▶ _SHORT PROBLEM_
Pull out each line in the items below that contains the string "Task". Case counts.

▶ _RECORDS FOR THE EXERCISE_

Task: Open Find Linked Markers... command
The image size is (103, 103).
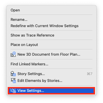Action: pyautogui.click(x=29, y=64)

---

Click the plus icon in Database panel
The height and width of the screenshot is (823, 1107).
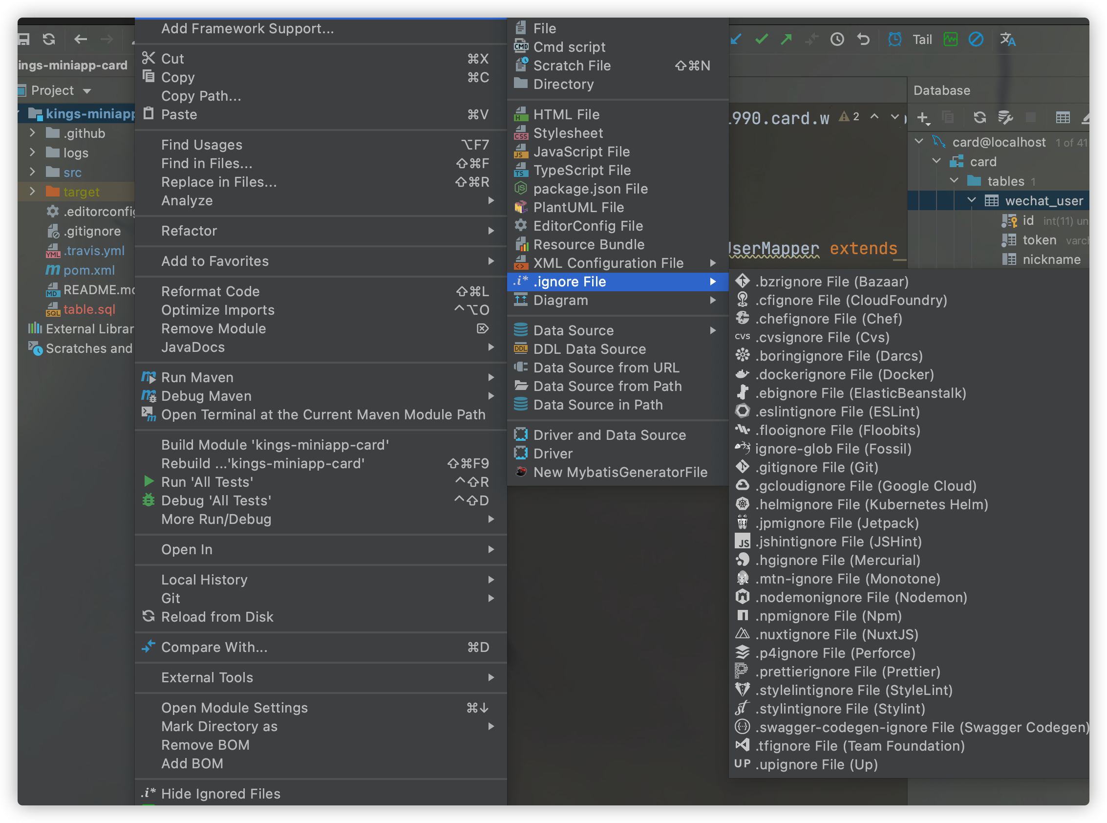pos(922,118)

==

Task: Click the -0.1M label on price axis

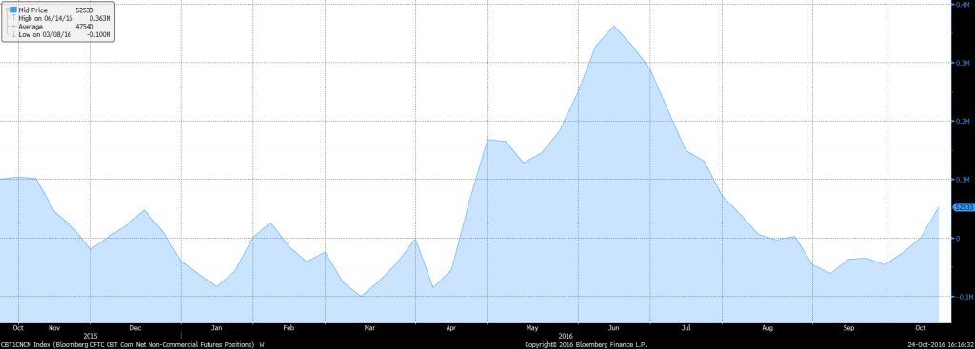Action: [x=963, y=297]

▶ _COMPLETE RESPONSE_
Task: Open Find Linked Markers... command
Task: Click the -0.1M label on price axis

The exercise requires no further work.